Putting people first
People are at the core of every organization, and their decisions and actions determine its success or failure. “If you want your business to succeed, you have to put your people first,” says Darren Burton, Vice Chair Human Resources, KPMG U.S., who adds that CEOs and corporate boards have a critical role to play in workforce development. “Workforce development is a strategic issue that calls for a strategic approach from the highest levels of any corporation. Ultimately, it’s about ensuring the right tools and programs are in place to enable a skilled, capable and engaged workforce that can support your business needs, now and into the future.”
Talent and technology are both key to growth, and in the times of the Fourth Industrial Revolution there can be a push and pull between investing in one or the other. When asked to make a point-blank choice between investing in technology or people, more than two-thirds of executives chose technology. However, CEOs’ attitudes about the role of technology have shifted drastically since last year. In fact, last year U.S. CEOs sounded a bit myopic, with almost four-fifths believing that technology was the only significant disruptor they faced. This year, more than three-fourths acknowledge the importance of disruptors beyond technology.
Thinking specifically about improving your organization's resilience, which of the following investments are you prioritizing?
Source: 2019 Global CEO Outlook, KPMG International.
This openness to more factors of disruption is reflected in their attention to their workforces. For Northrop’s Warden, technology and capabilities are critical, but people are the key ingredient in the recipe. “Both are absolutely essential, but I lean toward people,” she says. “People are the source of innovation—the source for thinking that allows you to apply technology in novel ways to support the company’s underlying business model. For me, investing in talent and ensuring that people’s skills evolve in relevance over time is absolutely critical.”
CEOs agree that modernizing the workforce is the most important strategy to ensure that their organizations are future-ready. They also believe that, overall, technology will be a job creator, and they are willing to upskill their current employees (as opposed to being split on the issue last year). A majority of CEOs are planning to upskill between 40 percent and 60 percent of their employees.
New jobs, new skills
One area where U.S. CEOs are decidedly more optimistic this year is the impact of AI on jobs. Seventy-three percent believe that AI and robotics will create more jobs than they eliminate, compared with 52 percent last year. While a lot of attention has focused on the potential negative impact of automation technologies on jobs, ManpowerGroup’s Prising believes that this detracts from what is actually important: building the skills that companies will need to succeed and drive long-term value in a digitized world. “Too much time is spent on debating the impact of job elimination and not enough time on the need for a skills revolution,” he says.
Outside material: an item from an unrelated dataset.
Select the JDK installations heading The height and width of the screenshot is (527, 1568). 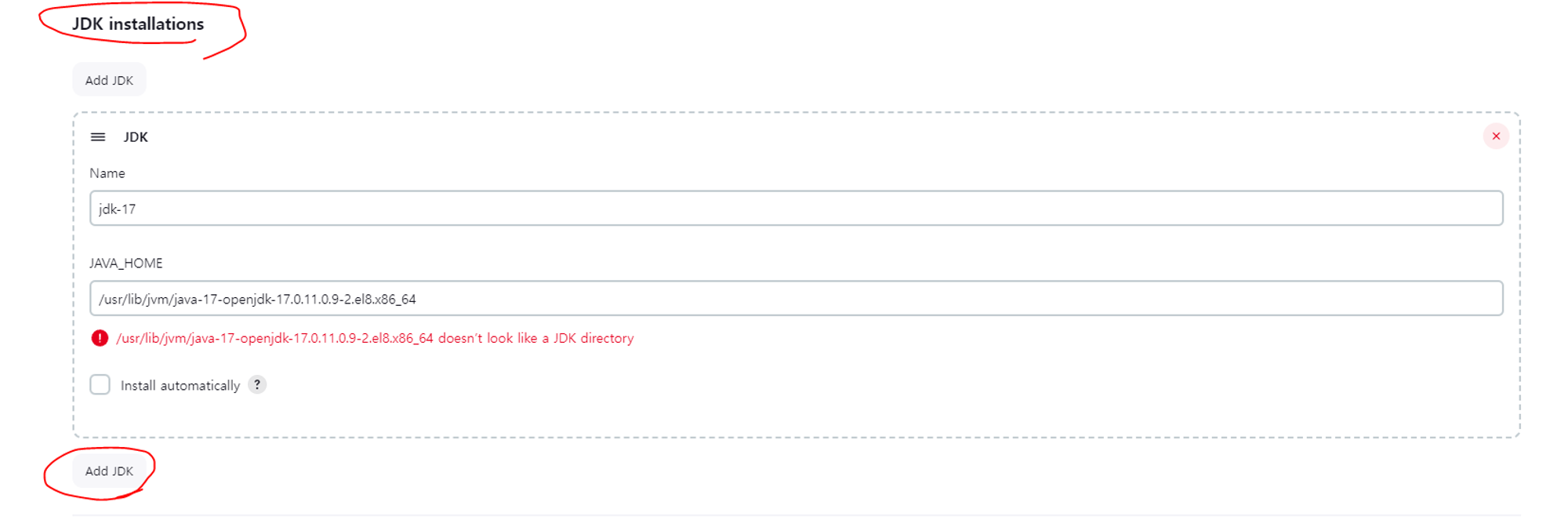pos(138,24)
Employers are understanding that they can build skills, they can buy skills, they can borrow skills. Many more companies are trying to upscale and rescale their workforce.
To be resilient in the face of increasing digital disruption, leaders need a forward-looking strategy for building the talent profile and people skills their organization will need to prosper. “We are seeing that employers are finding it difficult to find the skilled talent that they need on a global basis,” says Prising. A holistic approach that combines both strategic hiring and skills development will be critical to closing that gap. “Employers are understanding that they can build skills, they can buy skills, they can borrow skills. Many more companies are trying to upscale and rescale their workforce.”
KPMG’s Chief Culture Officer, Claudia Saran, believes that properly integrating technology and the human workforce not only helps a company’s financial results, but also can serve to strengthen a company’s culture. For example, 92 percent of U.S. CEOs state that they want their employees to feel empowered to innovate without worrying about negative consequences for them if their initiatives fail. “One of the enablers of an innovative culture is a high comfort level with disruptive technologies. Those same technologies can also be utilized to help the organization learn from its innovation efforts – both successes and failures,” says Saran.
Elanco’s Simmons ties being a purpose-driven company with having an innovative workforce. “If you work for a purpose-driven company, you are highly engaged, and you are so passionate about the work that the freedom to innovate happens naturally. Purpose-driven employees come up with a solution not because of pay or because they’re trying to get promoted, but because of the purpose they pursue,” he says.